Standar “biasa” bagi masing-masing orang jelas berbeda-beda. Misalnya bagi saya yang sehari-hari naik sepeda motor, itu adalah hal yang “biasa”, baru jika saya naik sepeda kayuh tiap hari ketika bekerja, tentu ini akan jadi hal yang luar biasa.
Begitu pula sebaliknya, jika ada yang sehari-hari sudah naik sepeda kayuh lalu kemudian jadi naik mobil mewah, tentu ini jadi luarbiasa juga.
Sama-sama menjadi luarbiasa.
Saya kira ini adalah fenomena yang tidak biasa akhir-akhir ini.
Tanpa disadari yang terjadi bukan malah jadi “biasa” namun perlombaan untuk jadi “luarbiasa”.
Misalnya hal yang biasa, namum diekspose media besar-besaran, maka hal yang “biasa” tadi akan berubah jadi luarbiasa.

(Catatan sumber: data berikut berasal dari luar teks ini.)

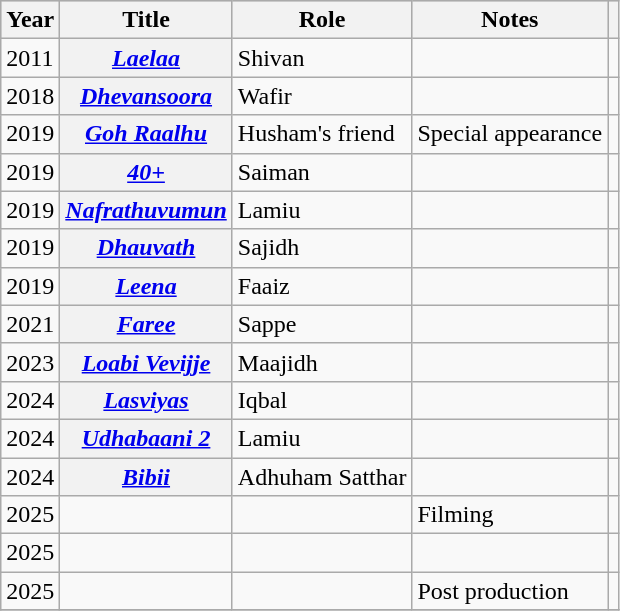
Faaiz (322, 286)
Udhabaani 2 (146, 438)
Post production (510, 591)
Bibii (146, 477)
Loabi Vevijje (146, 362)
Sappe (322, 324)
Sajidh (322, 248)
Dhauvath (146, 248)
Lasviyas (146, 400)
Laelaa (146, 58)
Dhevansoora (146, 96)
Title (146, 20)
Notes (510, 20)
Wafir (322, 96)
2018 (30, 96)
Leena (146, 286)
Adhuham Satthar (322, 477)
40+ (146, 172)
Nafrathuvumun (146, 210)
2021 (30, 324)
Filming (510, 515)
Faree (146, 324)
Year (30, 20)
Saiman (322, 172)
Shivan (322, 58)
Special appearance (510, 134)
Maajidh (322, 362)
Role (322, 20)
2023 (30, 362)
Goh Raalhu (146, 134)
Iqbal (322, 400)
2011 (30, 58)
Husham's friend (322, 134)
Return [x, y] of the center of cell containing provided text 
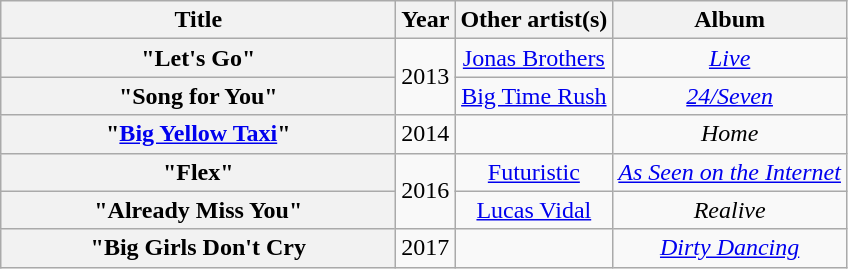
Lucas Vidal [534, 210]
Other artist(s) [534, 20]
"Song for You" [198, 96]
Realive [730, 210]
Title [198, 20]
Jonas Brothers [534, 58]
Futuristic [534, 172]
Album [730, 20]
24/Seven [730, 96]
"Let's Go" [198, 58]
"Already Miss You" [198, 210]
Big Time Rush [534, 96]
Year [426, 20]
Dirty Dancing [730, 248]
"Big Yellow Taxi" [198, 134]
"Flex" [198, 172]
Home [730, 134]
"Big Girls Don't Cry [198, 248]
Live [730, 58]
2016 [426, 191]
As Seen on the Internet [730, 172]
2014 [426, 134]
2013 [426, 77]
2017 [426, 248]
Provide the (X, Y) coordinate of the cell's center where the given text is located.  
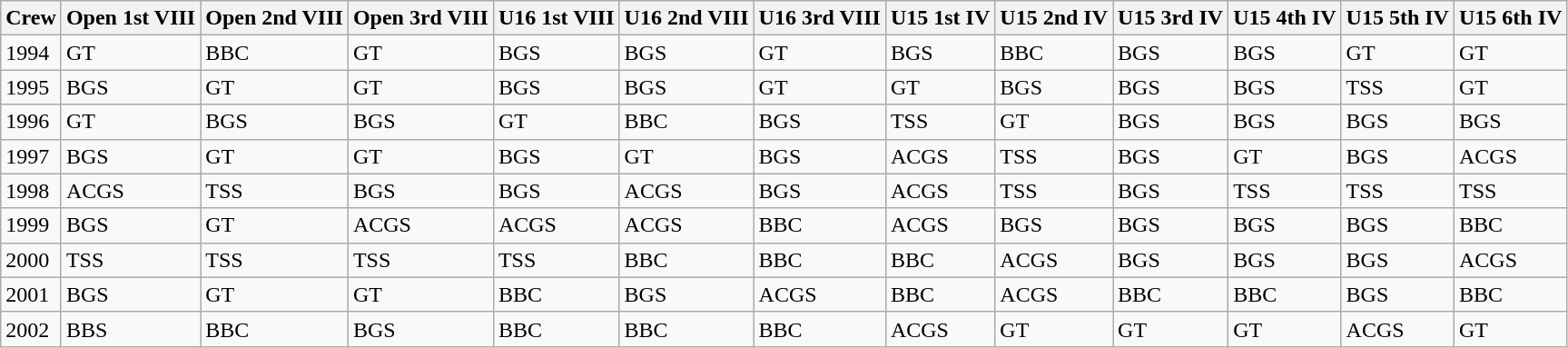
2002 (31, 329)
Open 1st VIII (131, 18)
U16 1st VIII (556, 18)
U15 5th IV (1397, 18)
1996 (31, 122)
2001 (31, 294)
1994 (31, 53)
Open 2nd VIII (274, 18)
1999 (31, 225)
Open 3rd VIII (420, 18)
U15 1st IV (940, 18)
U15 2nd IV (1054, 18)
U16 2nd VIII (686, 18)
U15 6th IV (1510, 18)
U15 4th IV (1285, 18)
U15 3rd IV (1171, 18)
U16 3rd VIII (819, 18)
1995 (31, 87)
2000 (31, 260)
1998 (31, 191)
Crew (31, 18)
BBS (131, 329)
1997 (31, 156)
Determine the (X, Y) coordinate at the center of the cell enclosing the given text.  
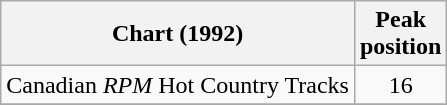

Lalu apa yang terjadi pada diri masyarakat kita?
Memang kita sudah bosan oleh sajian informasi, visualisasi dan sajian-sajian glamour, yang sama sekali jauh dari realita atau keadaan masyarakat sehari-hari.
Masyarakat kita yang banyak hilir-mudik berkeringat tiap hari untuk mengejar kebutuhan hidup, masyarakat kita yang bersandal jepit, masyarakat kita yang tinggal di Rumah Sangat Sederhana dan kontrakan-kontrakan murah, masyarakat kita yang sehari-hari hanya sempat makan nasi bungkus, masyarakat kita yang tak berdasi, masyarakat kita yang sudah muak dengan janji-janji, masyarakat kita yang bingung karena biaya sekolah makin tinggi, masyarakat kita yang masih banyak menunggu panggilan kerja, masyarakat kita yang perlu nasi dan BBM murah, masyarakat kita yang muak oleh para koruptor … Dan sebagainya.
Ini realita yang ada … Ini adalah keadaan “biasa” di Negeri ini dari yang sering disebut sebagai “orang biasa”. Keadaan ini ditangkap oleh mereka yang berkepentingan.
Sebuah upaya kamuflase?
Bukankah bunglon akan mengubah warnanya sesuai dengan tempat dimana ia berada?
Lalu … hup … Sang mangsa akhirnya diterkam. Perumpamaan ini begitu difahami oleh mereka yang berkepentingan.
Coba … Sajikan saja penampilan yang tak merakyat, tentu tak akan banyak simpati. Namun ditengah hiruk-pikuk hidup Negeri ini, ketika ada tokoh yang mau tampil “biasa” tentu, akan banyak dapat simpati.
Maka, kita sendiri yang dituntut jeli, manakah hal yang “biasa” dan manakah yang “membiasa”. Selebihnya …. Terserah Anda.